Stored data:
#####

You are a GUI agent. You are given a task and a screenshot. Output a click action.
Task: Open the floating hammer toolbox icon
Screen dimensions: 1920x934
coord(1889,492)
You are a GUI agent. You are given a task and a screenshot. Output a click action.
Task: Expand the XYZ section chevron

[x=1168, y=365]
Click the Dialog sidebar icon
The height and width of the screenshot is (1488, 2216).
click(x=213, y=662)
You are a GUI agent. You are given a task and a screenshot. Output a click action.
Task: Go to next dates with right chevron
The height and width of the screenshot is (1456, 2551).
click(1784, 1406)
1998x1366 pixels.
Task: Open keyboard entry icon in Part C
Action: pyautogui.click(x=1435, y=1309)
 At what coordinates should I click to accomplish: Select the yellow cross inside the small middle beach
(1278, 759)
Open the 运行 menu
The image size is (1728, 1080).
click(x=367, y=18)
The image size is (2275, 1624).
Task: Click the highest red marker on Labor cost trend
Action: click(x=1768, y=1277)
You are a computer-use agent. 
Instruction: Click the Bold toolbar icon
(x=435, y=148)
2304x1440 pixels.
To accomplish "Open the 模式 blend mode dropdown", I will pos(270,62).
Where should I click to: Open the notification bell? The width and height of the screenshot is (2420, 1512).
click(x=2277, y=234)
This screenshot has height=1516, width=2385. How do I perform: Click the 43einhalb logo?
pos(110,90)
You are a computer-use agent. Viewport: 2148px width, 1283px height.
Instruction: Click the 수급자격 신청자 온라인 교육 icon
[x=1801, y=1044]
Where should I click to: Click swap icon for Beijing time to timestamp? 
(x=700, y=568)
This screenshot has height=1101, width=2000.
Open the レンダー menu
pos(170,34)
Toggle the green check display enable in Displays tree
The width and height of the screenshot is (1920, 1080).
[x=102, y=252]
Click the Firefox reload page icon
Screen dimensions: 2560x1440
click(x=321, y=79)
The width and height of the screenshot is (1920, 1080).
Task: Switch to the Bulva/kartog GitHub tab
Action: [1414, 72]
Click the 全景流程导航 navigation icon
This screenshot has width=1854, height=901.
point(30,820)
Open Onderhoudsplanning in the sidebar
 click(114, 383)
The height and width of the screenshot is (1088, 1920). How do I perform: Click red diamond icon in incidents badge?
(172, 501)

#####

Please give the entries above again in full, exactly as written.

-- THE COMPLETED TASK --
You are a GUI agent. You are given a task and a screenshot. Output a click action.
Task: Open the floating hammer toolbox icon
Screen dimensions: 1920x934
coord(1889,492)
You are a GUI agent. You are given a task and a screenshot. Output a click action.
Task: Expand the XYZ section chevron

[x=1168, y=365]
Click the Dialog sidebar icon
The height and width of the screenshot is (1488, 2216).
click(x=213, y=662)
You are a GUI agent. You are given a task and a screenshot. Output a click action.
Task: Go to next dates with right chevron
The height and width of the screenshot is (1456, 2551).
click(1784, 1406)
1998x1366 pixels.
Task: Open keyboard entry icon in Part C
Action: pyautogui.click(x=1435, y=1309)
 At what coordinates should I click to accomplish: Select the yellow cross inside the small middle beach
(1278, 759)
Open the 运行 menu
The image size is (1728, 1080).
click(x=367, y=18)
The image size is (2275, 1624).
Task: Click the highest red marker on Labor cost trend
Action: click(x=1768, y=1277)
You are a computer-use agent. 
Instruction: Click the Bold toolbar icon
(x=435, y=148)
2304x1440 pixels.
To accomplish "Open the 模式 blend mode dropdown", I will pos(270,62).
Where should I click to: Open the notification bell? The width and height of the screenshot is (2420, 1512).
click(x=2277, y=234)
This screenshot has height=1516, width=2385. How do I perform: Click the 43einhalb logo?
pos(110,90)
You are a computer-use agent. Viewport: 2148px width, 1283px height.
Instruction: Click the 수급자격 신청자 온라인 교육 icon
[x=1801, y=1044]
Where should I click to: Click swap icon for Beijing time to timestamp? 
(x=700, y=568)
This screenshot has height=1101, width=2000.
Open the レンダー menu
pos(170,34)
Toggle the green check display enable in Displays tree
The width and height of the screenshot is (1920, 1080).
[x=102, y=252]
Click the Firefox reload page icon
Screen dimensions: 2560x1440
click(x=321, y=79)
The width and height of the screenshot is (1920, 1080).
Task: Switch to the Bulva/kartog GitHub tab
Action: [1414, 72]
Click the 全景流程导航 navigation icon
This screenshot has width=1854, height=901.
point(30,820)
Open Onderhoudsplanning in the sidebar
 click(114, 383)
The height and width of the screenshot is (1088, 1920). How do I perform: Click red diamond icon in incidents badge?
(172, 501)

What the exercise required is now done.